Aug 6, 2009

He Understood. He Really Did.

This is turning into the summer my youth died.

First, my favourite singer as a child passed away last month, and now comes word my favourite filmmaker as a teen is gone.

John Hughes died today at the far-too-young age of 59. Filmgoers of a certain age and generation will remember him for classics like The Breakfast Club, Sixteen Candles, Some Kind of Wonderful, Planes, Trains and Automobiles, and Weird Science. he also wrote or co-wrote the hugely successful Home Alone series.

Hughes was the man behind two of my favourite films: Pretty In Pink and Ferris Bueller's Day Off. I felt a real kinship with the awkward misfits and gawkish outsiders that populated Hughes' world. He was a champion of the underdog, but not in a patronizing, grossly over-moralizing way. Some of his characters -and lines -may have veered into cartoon territory at points, but those of us who went off to our local mall cinemas back then didn't care; Hughes spoke for us through Andie and Ducky, and Ferris and Cameron.

As an entirely-non-confident teen girl, I especially appreciated his casting of Molly Ringwald in so much of his work; while pretty, she wasn't model-esque and perfect in appearance, and she never came off for a minute as being pretentious. She seemed... awkward and unsure, kind of like me, still feeling her way into her own physicality and personality. Her portrayal -as well as the writing -of Andie in Pretty In Pink was spot-on when it came to exploring the crap of being the lone daughter of a single parent with limited resources. I could relate to Andie's embarrassment at where she lived, her awkwardness going after the rich boy, her pain in missing an absent parent, and her exhileration in moments where self-expression triumphed. It was simply a wonderful film for me, and a real moment that marked my path through youth-dom.

Then, of course, there was Ferris Bueller. The character -indeed the film -was a radical departure for Hughes' style, in that it portrayed a popular teen -someone who came from the supposed "right" side of the tracks, who was well-liked, and generally set up to be hugely successful in life -going about his day avoiding the drudgeries of school. It played like a teen fantasy, with an air of high-class awesomeness I still adore: Ferris, Sloan and Cameron take a classic Ferrari to downtown Chicago, where they go to the Art Institute of Chicago (where, among other works, they admire Seurat's famous painting A Sunday Afternoon on the Island of La Grande Jatte in the process), visit the stock exchange, have lunch in a super-posh restaurant and join a street parade. Not too many teens have tastes that sophisticated (I did, natch -which made Ferris that much more awesome to me. I half-expected a scene in which he went to the opera!).
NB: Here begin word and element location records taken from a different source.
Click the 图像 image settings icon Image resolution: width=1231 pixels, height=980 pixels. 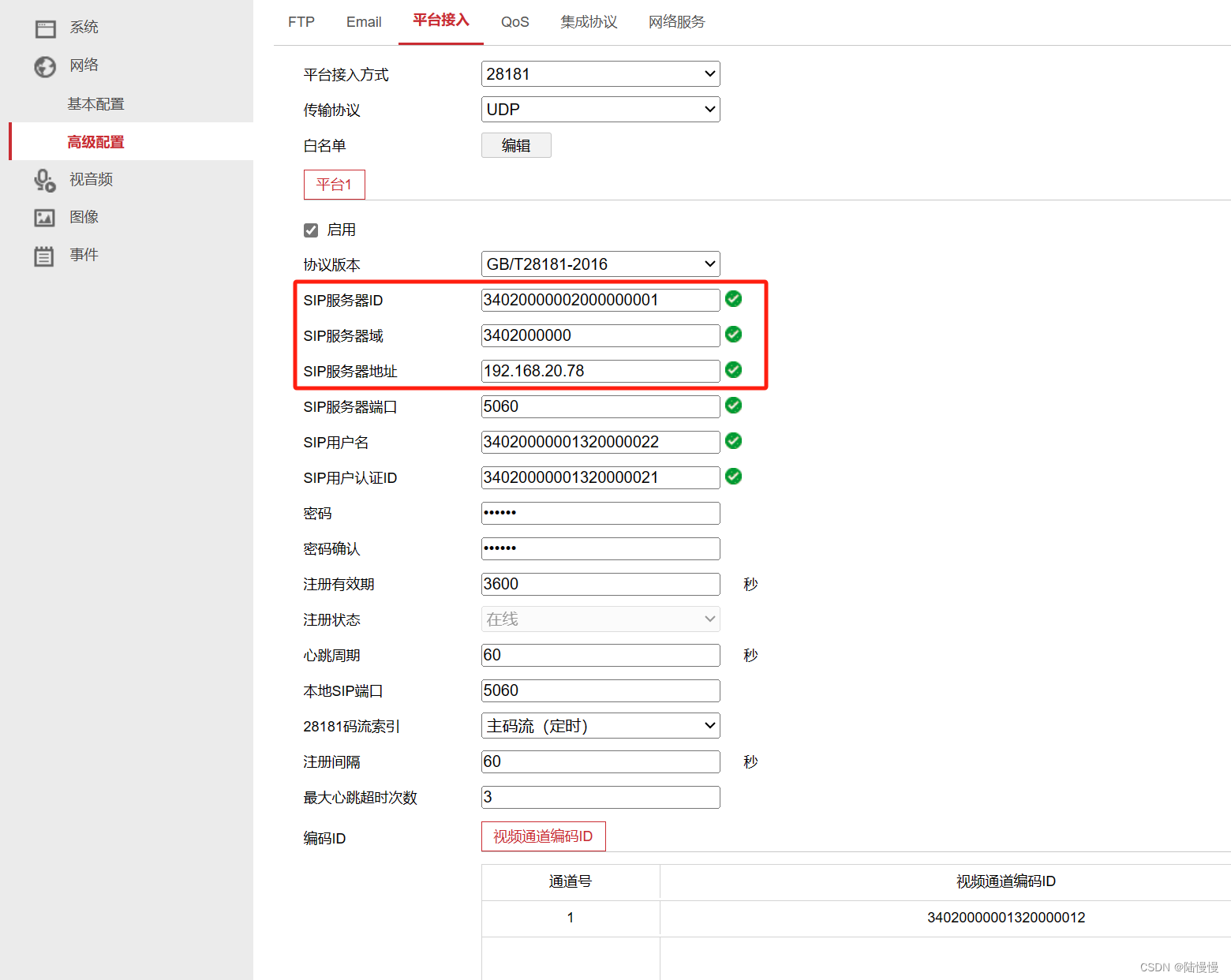(x=45, y=217)
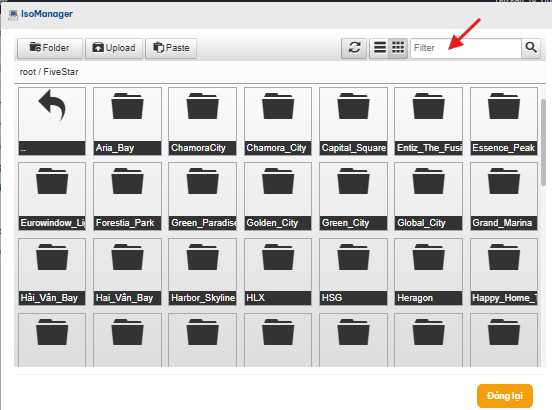Viewport: 552px width, 410px height.
Task: Switch to grid view
Action: [398, 48]
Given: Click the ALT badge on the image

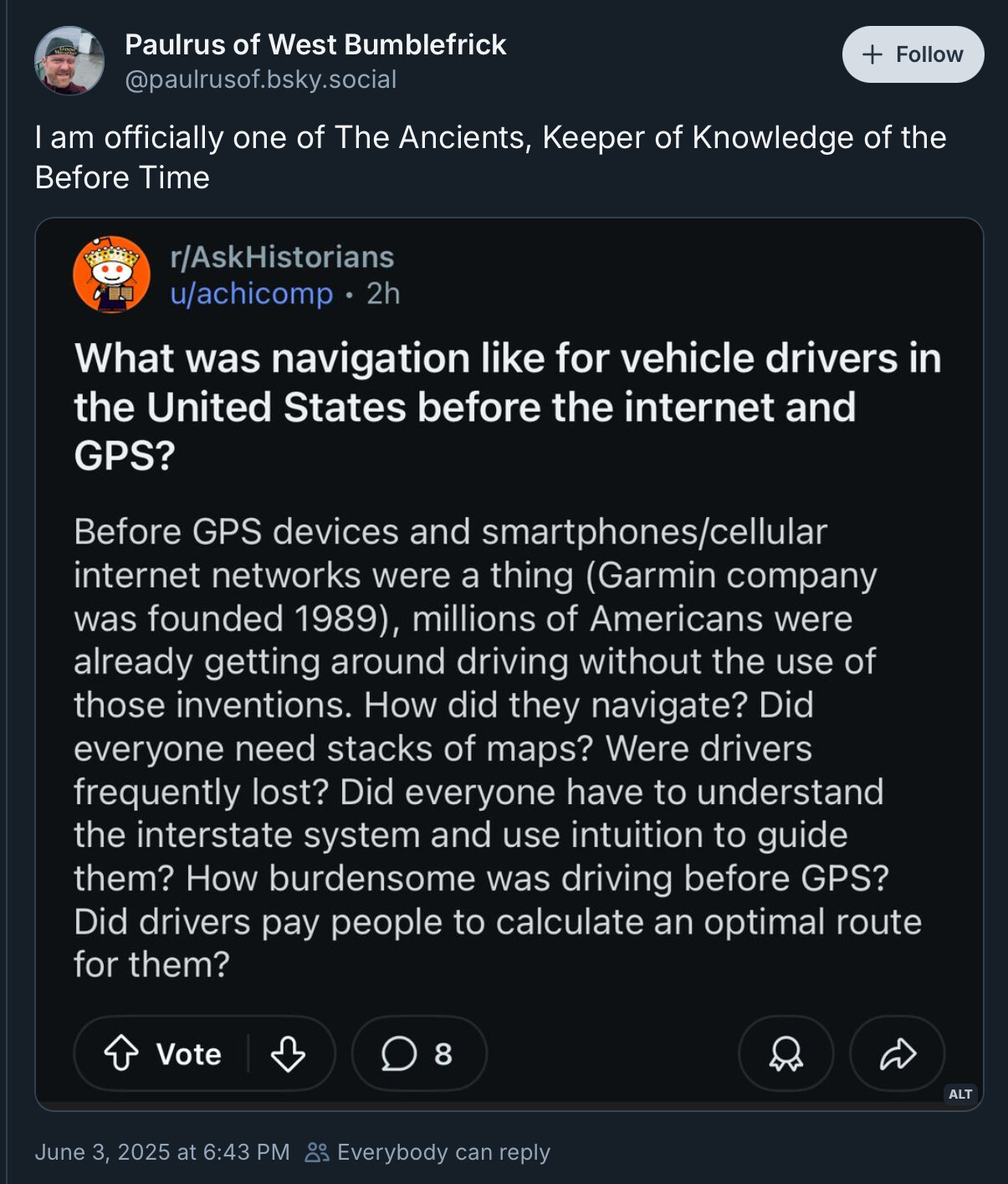Looking at the screenshot, I should click(x=960, y=1094).
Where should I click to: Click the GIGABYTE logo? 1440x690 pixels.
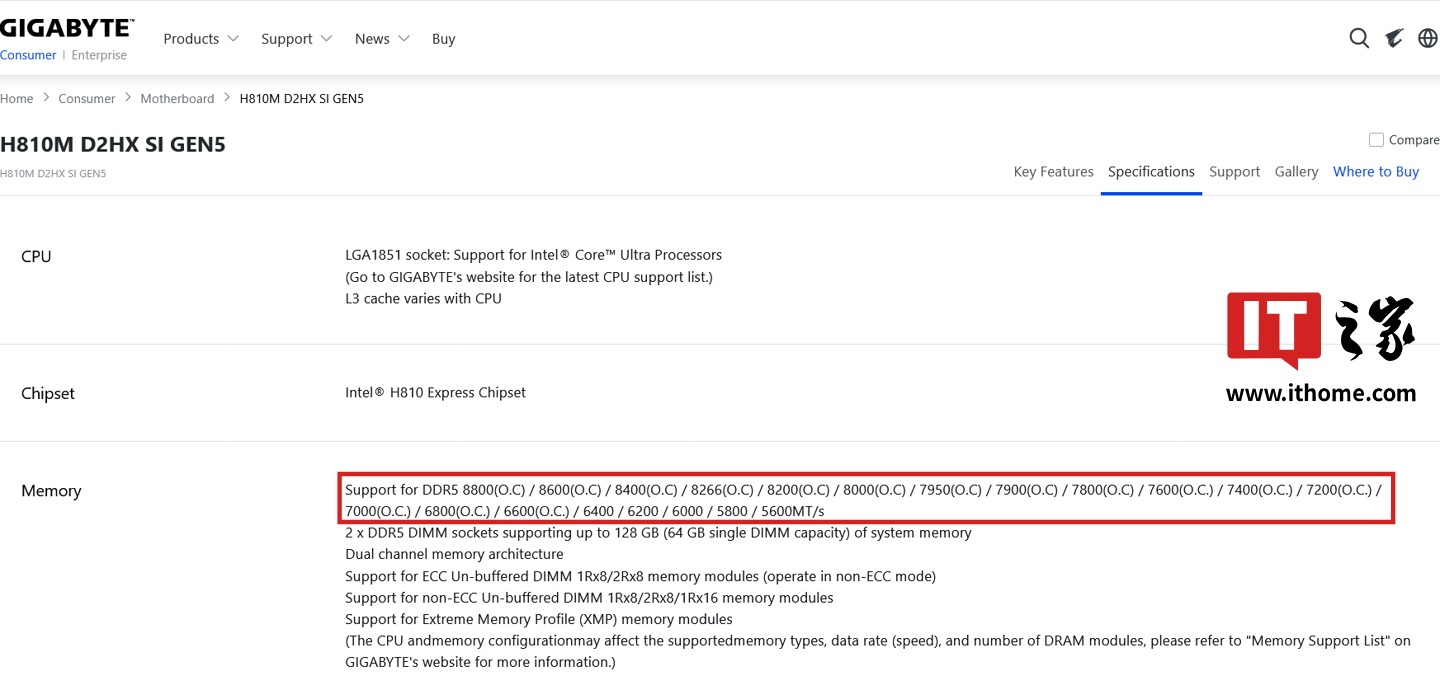[x=67, y=27]

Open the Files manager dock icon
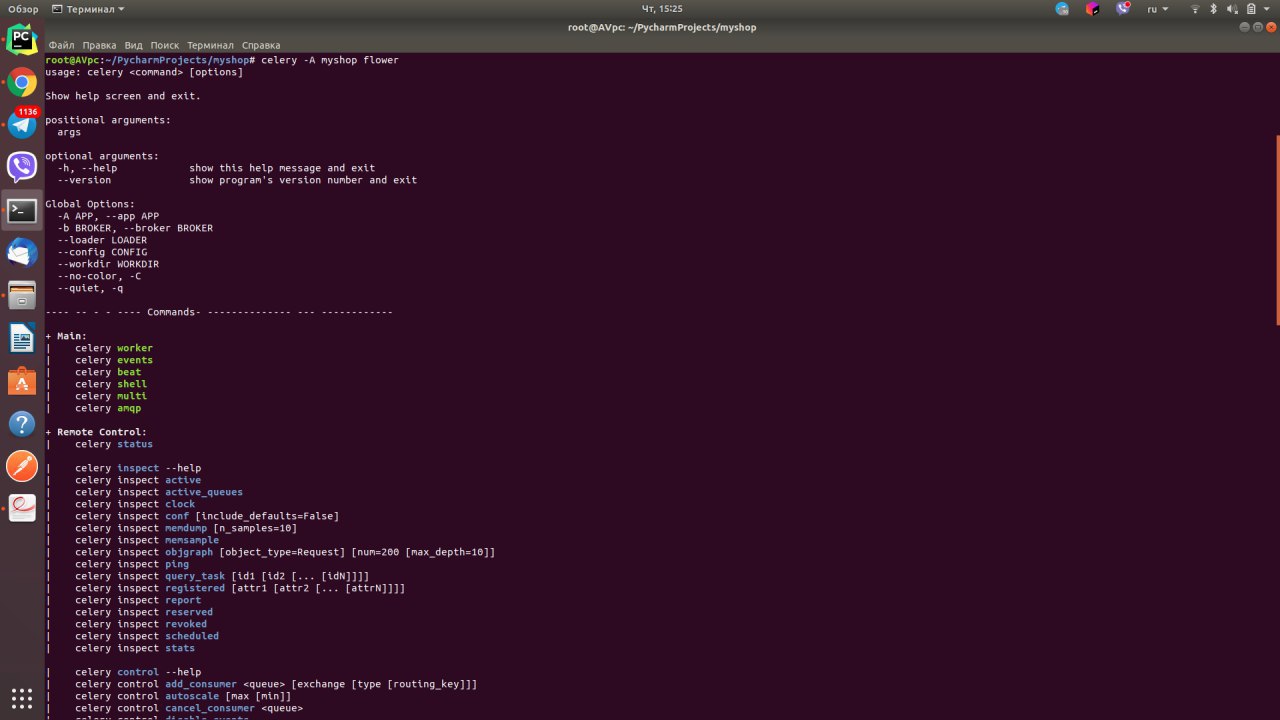pos(22,295)
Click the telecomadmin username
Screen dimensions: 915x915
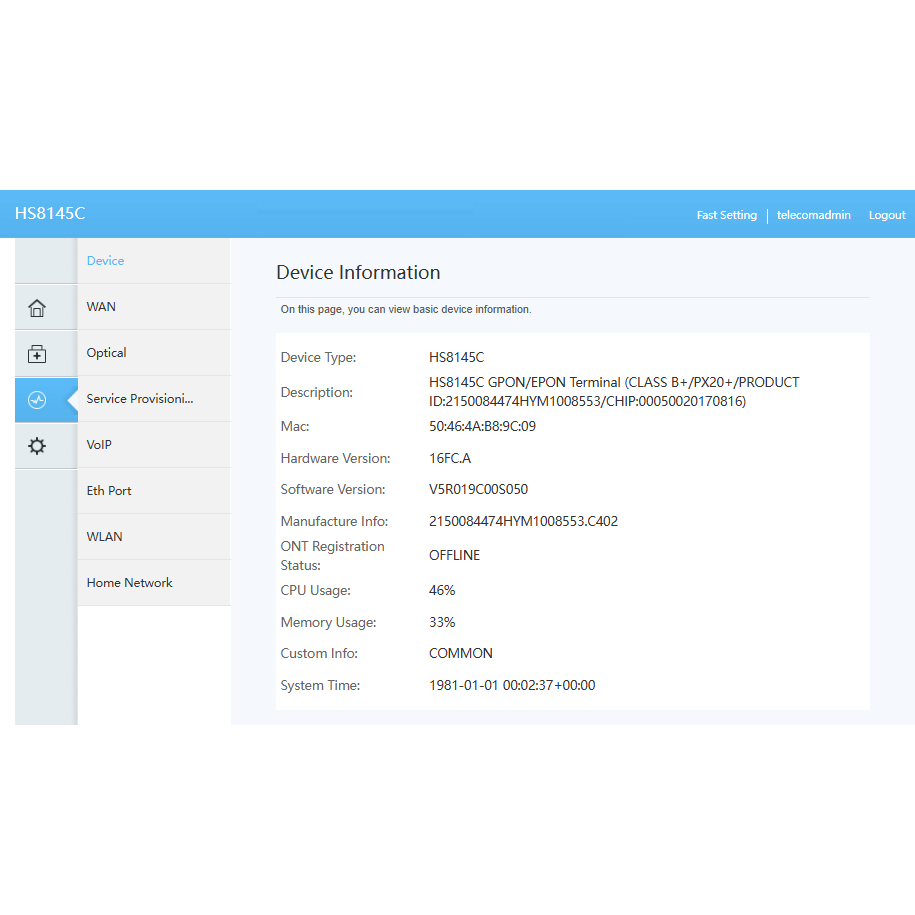coord(813,215)
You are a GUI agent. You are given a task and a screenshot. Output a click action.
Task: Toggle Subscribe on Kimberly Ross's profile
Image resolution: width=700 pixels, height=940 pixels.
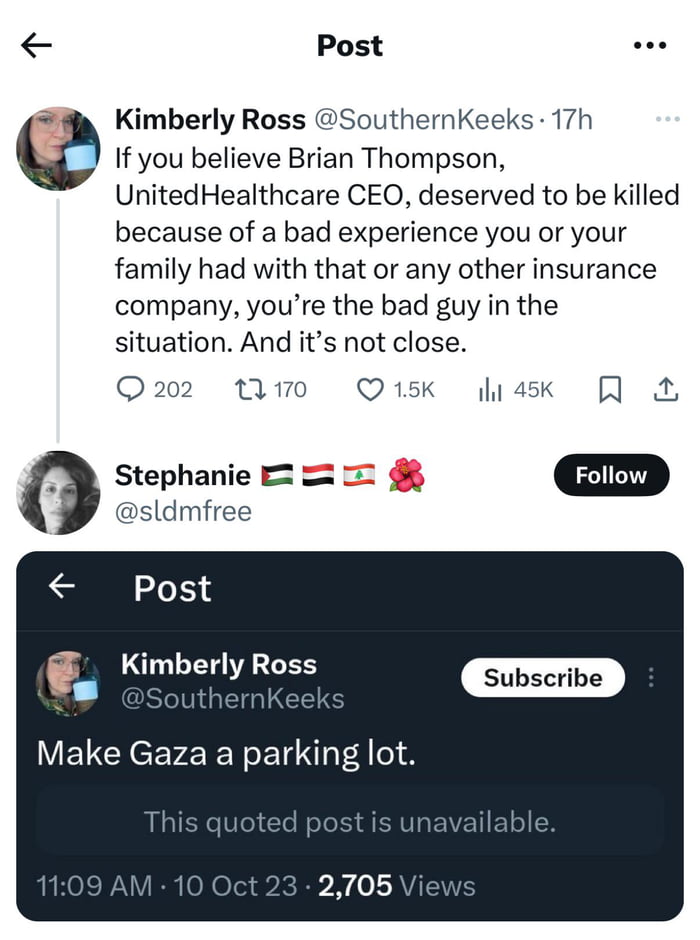click(543, 678)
Ferris is wise beyond his years, bored of the high school scene, bored with unchallenging work, and eager to challenge the impotent idiocy he sees surrounding him. Sure, there is a huge streak of nihilism to Ferris... but there's something incredibly likeable about him too. He's faithful to his friends. He's willing to take the fall. He probably did marry Sloan. And he probably sang in many more parades. The sheer joyousness with which Ferris approaches life is awesome. No wonder Cameron says "he can do anything...". Yeah dude. That's the point. Now go do it yourself, the movie -indeed, Hughes' career -urged. Go. You're you, that's awesome, go.

There's something fabulously celebratory about Hughes' work, a quality I still find captivating, even now, more than twenty years after seeing his work for the first time. His observations, written and directed from a teen point of view, were unique for the moment, and so tied to a specific time and place. But like a lot of good art, they're also timeless. Like many today, I feel like I'm mourning a friend. And I'm mourning the man who understood what it was like to be a teenager. He really got it. There will never be another John Hughes. Thank you, sir.

I do have a test today. That wasn't bullshit.
It's on European socialism.
I mean really, what's the point?
I'm not European. I don't plan on being European.
Who gives a crap if they're socialists?
They could be fascists anarchists.
It wouldn't change the fact I don't own a car.